Gabriel comenzó a prestar más atención; tenía curiosidad por saber todo sobre Kyla Hopkins, y Kim era la persona perfecta para ello, ya que la conocía bien.
—¿Ah, sí?
Asintió.
—No te lo tomes a mal, pero ella y yo no nos llevamos bien— murmuró, pretendiendo cohibirse para que el resentimiento no se notara.
—¿Por qué?— preguntó, cada vez más intrigado.
—Es complicado— confesó— no estoy segura de poder decírtelo. No te conozco lo suficiente— se encogió de hombros.
—Puedes decirme lo que desees— le invitó— al final, serás mi esposa.
—¿En serio quieres casarte con alguien a quien no conoces?
—Bueno, busco una mujer y tú eres el prototipo que quiero para formar un hogar. Posees todas las cualidades.
—¿Estás seguro? Porque podría decepcionarte. No soy la gran cosa; mi familia dice que no soy productiva. No soy como Kyla. No trabajo en la empresa de mi padre y no terminé mis estudios universitarios.
Eso era precisamente lo que Bernard anhelaba; le daba el control total sobre Kim. Con las acciones de su padre, las suyas y las de Kim, iba a ser un socio mayoritario, como los hijos de Alexis Hopkins. Así que no le preocupaba que Kim fuera una analfabeta, siempre y cuando le cediera cada una de sus acciones. ¿Qué ganaría ella? Seguridad, buen sexo, una mansión para manejar a su antojo, tiempo libre, ropa, maquillaje, joyas ostentosas, y solo tendría que existir y ser la esposa de Gabriel. Al final, todos ganarían.
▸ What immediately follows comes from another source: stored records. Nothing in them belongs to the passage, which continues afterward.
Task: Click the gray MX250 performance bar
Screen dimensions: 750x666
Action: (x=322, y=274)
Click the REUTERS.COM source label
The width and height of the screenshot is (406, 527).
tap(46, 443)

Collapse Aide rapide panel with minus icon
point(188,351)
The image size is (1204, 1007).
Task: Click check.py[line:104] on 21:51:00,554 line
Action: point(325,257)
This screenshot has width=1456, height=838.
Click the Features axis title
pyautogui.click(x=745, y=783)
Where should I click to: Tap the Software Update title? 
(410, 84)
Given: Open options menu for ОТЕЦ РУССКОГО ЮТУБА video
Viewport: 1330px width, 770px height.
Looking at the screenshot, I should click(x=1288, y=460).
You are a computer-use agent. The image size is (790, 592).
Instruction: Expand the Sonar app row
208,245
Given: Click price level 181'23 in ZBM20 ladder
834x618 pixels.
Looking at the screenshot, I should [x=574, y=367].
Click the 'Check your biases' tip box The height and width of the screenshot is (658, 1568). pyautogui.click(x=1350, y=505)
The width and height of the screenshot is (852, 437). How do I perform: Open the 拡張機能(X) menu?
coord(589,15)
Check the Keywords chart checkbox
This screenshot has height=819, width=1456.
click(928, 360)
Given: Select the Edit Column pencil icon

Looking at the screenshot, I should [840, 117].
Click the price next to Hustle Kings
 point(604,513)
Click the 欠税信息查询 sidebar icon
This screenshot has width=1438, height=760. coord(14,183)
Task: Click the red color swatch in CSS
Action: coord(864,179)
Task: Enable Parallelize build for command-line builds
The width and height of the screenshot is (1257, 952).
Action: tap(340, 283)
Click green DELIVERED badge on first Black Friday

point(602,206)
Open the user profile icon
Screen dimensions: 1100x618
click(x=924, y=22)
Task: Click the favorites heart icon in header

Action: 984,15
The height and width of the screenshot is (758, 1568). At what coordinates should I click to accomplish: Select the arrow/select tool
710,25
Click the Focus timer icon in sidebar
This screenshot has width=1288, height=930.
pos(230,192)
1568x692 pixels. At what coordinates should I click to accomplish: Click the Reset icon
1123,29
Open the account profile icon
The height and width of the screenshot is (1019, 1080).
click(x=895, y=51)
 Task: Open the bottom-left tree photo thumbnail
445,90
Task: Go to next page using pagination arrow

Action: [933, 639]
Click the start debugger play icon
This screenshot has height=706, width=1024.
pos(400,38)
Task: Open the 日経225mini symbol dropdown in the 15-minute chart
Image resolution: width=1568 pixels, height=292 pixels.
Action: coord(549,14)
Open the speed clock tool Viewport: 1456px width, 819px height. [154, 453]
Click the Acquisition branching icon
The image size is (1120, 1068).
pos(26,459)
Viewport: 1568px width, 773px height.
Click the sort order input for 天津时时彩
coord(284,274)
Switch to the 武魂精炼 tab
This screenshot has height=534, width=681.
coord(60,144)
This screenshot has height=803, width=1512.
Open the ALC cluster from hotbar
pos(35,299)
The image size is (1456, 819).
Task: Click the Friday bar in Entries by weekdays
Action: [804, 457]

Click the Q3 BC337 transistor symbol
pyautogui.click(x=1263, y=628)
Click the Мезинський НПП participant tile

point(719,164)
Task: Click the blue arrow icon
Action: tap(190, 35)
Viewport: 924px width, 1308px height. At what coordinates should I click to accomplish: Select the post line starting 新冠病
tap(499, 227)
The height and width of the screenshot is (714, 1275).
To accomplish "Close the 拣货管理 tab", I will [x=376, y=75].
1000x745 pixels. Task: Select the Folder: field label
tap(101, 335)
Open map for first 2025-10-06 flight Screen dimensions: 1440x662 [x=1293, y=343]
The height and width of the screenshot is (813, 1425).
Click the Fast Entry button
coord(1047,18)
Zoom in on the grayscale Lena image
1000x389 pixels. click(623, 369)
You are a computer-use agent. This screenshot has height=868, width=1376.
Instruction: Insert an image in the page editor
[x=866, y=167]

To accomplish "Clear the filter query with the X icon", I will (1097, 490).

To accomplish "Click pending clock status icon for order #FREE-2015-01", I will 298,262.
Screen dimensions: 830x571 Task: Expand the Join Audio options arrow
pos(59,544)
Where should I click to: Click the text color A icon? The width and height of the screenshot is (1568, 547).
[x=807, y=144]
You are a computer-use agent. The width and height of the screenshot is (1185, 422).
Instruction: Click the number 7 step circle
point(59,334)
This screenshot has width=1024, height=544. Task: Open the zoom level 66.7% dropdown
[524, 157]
—Quiero una mujer femenina— declaró— alguien dispuesta a cuidar de mi hogar. No me importa que no trabajes o ganes dinero, porque yo seré quien te proteja. Si te casas conmigo, nunca más tendrás que preocuparte por nada.
Los ojos de Kim se iluminaron de alegría al escuchar exactamente lo que quería oír. Tal vez Bernard se estaba convirtiendo en la opción ideal para escapar de la casa de sus padres y que todos la dejaran en paz, permitiéndole regresar a las fiestas clandestinas mientras su querido esposo se ocupaba en viajes de negocios. Bernard no tenía por qué enterarse de sus actividades extracurriculares, y Kim no era tan ingenua como para revelar sus secretos.
Su padre y su hermana la habían subestimado demasiado, pero Kimberly no era tonta, a pesar de no haber completado sus estudios.